Some trainers have more than one "clicker" reward to let dogs know what reward is coming next. For instance, "yes" might be your clicker word that you always follow up with food, but "perfect" (or just "fetch!") might be your clicker word to signal that you'll follow up by throwing a tennis ball. That way the dog knows what is coming next, and you can easily switch from using treats as rewards to using a toy or vice versa. If that's overly complicated, don't worry about it and stick to just one clicker word.

But his means that you can also use "semi-clicks", words that signal that the dog is doing the right thing, but that the task isn't finished yet - like you're doing with "good". So, for instance, if I was working on a 30-second sit-stay and I want to use "good" as a semi-click that signals "good job so far, keep going", it might look like this:

I give "Sit" command -> Dog Sits -> "Yes!" -> Treat -> 
I give "Stay" command -> Dog stays 10 seconds -> "Good" -> Optional Treat -> 
Dog remains seated another 10 seconds -> "Good" -> Optional Treat -> 
Dog remains seated final 10 seconds -> "Yes!" -> Treat -> "Okay"/release

Here "good" functions as a semi-click: a reinforcer that says great job, keep doing what you're doing, but it ain't over yet. "Yes" functions as a "click" - a reinforcer for a completed behavior, and is ALWAYS followed up by a reward ("If you clicked, you treat"). And "Okay" specifically releases the dog from the stay. 

In the example above, you could also leave out the final "Yes" and go straight from the final 10 seconds of the stay straight into the release ("Okay!") because many dogs find being released from a stay to be its own reward. 

I hope that's helpful! A word like "good" can be really helpful when you want to signal the dog that they're on the right track and should keep going, but you don't want them to think the behavior is over, and it sounds like you are already doing that!


----------



## Megora (Jun 7, 2010)

_Paul said:


> Hi All,
> 
> We have attended a couple of training days with guest trainers through our obedience club recently. These trainers recommend the use of clickers over more traditional training techniques. I haven't decided whether I want to give clicker training a go yet, but I have a couple of questions that I wouldn't mind answered to help me decide, if anyone could help.

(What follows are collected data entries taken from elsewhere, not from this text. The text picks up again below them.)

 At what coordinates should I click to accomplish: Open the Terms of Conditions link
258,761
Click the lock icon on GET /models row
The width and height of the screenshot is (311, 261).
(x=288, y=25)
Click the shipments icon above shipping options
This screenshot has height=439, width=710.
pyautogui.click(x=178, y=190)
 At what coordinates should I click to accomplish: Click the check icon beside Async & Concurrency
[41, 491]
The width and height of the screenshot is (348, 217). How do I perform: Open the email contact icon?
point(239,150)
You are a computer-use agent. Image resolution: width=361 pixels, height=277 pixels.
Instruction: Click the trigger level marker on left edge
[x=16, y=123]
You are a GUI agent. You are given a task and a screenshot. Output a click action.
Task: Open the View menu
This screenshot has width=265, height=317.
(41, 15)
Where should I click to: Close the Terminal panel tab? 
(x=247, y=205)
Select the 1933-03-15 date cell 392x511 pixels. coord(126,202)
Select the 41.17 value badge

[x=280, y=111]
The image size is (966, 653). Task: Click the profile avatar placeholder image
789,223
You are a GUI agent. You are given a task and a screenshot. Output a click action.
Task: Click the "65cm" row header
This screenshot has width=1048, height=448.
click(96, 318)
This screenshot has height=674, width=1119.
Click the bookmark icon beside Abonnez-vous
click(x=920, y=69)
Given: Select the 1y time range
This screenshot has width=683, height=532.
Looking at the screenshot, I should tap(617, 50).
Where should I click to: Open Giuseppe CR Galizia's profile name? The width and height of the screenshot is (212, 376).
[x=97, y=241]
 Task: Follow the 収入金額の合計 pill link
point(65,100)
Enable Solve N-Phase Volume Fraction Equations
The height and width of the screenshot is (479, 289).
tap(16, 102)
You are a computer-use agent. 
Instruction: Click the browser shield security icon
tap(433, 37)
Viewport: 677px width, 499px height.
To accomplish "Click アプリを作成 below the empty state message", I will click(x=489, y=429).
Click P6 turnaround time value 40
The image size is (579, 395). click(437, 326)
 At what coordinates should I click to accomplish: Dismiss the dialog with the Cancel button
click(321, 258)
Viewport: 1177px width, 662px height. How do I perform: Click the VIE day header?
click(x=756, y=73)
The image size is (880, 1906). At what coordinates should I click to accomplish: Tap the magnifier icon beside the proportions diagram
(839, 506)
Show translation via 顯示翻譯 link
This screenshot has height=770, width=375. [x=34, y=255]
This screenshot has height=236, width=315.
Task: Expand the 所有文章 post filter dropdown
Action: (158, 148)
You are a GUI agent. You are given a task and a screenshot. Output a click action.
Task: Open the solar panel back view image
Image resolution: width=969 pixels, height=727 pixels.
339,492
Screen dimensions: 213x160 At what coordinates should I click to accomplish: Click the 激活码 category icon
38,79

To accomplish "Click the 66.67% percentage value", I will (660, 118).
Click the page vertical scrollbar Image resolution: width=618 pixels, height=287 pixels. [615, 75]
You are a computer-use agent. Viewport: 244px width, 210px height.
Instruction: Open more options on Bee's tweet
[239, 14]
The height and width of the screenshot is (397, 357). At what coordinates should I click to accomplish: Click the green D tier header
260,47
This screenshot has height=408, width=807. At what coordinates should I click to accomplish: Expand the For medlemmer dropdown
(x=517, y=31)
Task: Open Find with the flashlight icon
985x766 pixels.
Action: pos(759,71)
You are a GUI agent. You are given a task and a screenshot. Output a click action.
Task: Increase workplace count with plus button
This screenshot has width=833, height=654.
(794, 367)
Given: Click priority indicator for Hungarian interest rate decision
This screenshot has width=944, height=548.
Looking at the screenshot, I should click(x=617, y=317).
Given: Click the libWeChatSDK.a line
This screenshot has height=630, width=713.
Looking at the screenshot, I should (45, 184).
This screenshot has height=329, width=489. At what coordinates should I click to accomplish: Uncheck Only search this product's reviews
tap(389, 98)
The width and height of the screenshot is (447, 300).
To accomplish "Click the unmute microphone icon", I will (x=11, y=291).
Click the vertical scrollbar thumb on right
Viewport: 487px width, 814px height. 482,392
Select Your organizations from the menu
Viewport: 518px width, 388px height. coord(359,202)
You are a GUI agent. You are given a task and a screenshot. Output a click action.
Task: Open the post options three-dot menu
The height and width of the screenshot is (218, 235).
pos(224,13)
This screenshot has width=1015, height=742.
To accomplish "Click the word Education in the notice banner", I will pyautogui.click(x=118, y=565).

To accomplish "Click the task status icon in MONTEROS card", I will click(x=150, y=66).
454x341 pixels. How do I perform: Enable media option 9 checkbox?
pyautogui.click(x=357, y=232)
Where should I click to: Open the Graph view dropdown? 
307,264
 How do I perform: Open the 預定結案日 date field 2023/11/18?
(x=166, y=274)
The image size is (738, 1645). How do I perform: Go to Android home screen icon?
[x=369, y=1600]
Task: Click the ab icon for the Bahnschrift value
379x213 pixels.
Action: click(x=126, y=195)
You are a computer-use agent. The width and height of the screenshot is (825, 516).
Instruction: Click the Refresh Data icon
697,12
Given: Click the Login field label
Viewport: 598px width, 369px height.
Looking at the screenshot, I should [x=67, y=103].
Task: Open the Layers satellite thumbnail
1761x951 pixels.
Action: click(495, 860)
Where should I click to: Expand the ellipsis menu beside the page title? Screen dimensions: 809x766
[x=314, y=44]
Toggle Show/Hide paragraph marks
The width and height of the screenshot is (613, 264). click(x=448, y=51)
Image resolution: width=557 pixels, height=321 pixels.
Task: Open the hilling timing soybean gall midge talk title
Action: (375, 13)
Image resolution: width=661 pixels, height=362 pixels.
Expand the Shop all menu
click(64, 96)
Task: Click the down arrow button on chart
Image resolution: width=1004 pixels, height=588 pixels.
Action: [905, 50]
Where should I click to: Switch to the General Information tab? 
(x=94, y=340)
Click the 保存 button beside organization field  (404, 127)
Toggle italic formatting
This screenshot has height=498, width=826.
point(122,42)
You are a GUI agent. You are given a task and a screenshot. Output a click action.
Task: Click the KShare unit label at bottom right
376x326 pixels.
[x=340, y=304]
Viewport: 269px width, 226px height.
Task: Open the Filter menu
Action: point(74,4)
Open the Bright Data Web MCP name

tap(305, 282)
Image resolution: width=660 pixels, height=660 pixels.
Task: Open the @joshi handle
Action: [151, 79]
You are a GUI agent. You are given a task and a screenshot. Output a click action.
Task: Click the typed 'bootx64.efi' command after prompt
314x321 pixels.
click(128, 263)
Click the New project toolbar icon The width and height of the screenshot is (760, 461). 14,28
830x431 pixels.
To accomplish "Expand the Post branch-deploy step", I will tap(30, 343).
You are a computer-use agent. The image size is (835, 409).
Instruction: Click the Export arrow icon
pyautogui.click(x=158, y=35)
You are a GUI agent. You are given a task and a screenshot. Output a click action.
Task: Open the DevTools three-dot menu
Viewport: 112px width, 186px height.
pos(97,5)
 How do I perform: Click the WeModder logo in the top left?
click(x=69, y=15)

Pretty sure you got your answer, but just adding a comment from the perspective of a balanced trainer. Talk to somebody who is a purely positive clicker trainer, and you will get a different description of what "clicker training" is. 

I trained with somebody who pretty much was about sticking duct tape over my mouth to keep me from (a) giving my dog any verbal cues and (b) praising and doing the YES mark before clicking. 

I don't train that way because first of all - I don't carry bags of treats around and I don't want training to just be a feeding session. And order to "load" a clicker, you really have to make it rewarding for the dog. Hence treats the instant you click. 

When you use your voice the same (the "YES" is a verbal marker, the same as a clicker) - the dog can hear the excitement in your voice - and that's something that telegraphs to your dog that he did way awesome and party time.

A lot of really purist clicker trainers out there do not encourage verbal markers when training. Their reasoning is our voices are all over the map and we don't always sound the same each time. The dogs may tune that out or not immediately get that same excitement response from you. A lot of these people believe dogs tune their owners out more than I think they actually do, but that's my opinion.  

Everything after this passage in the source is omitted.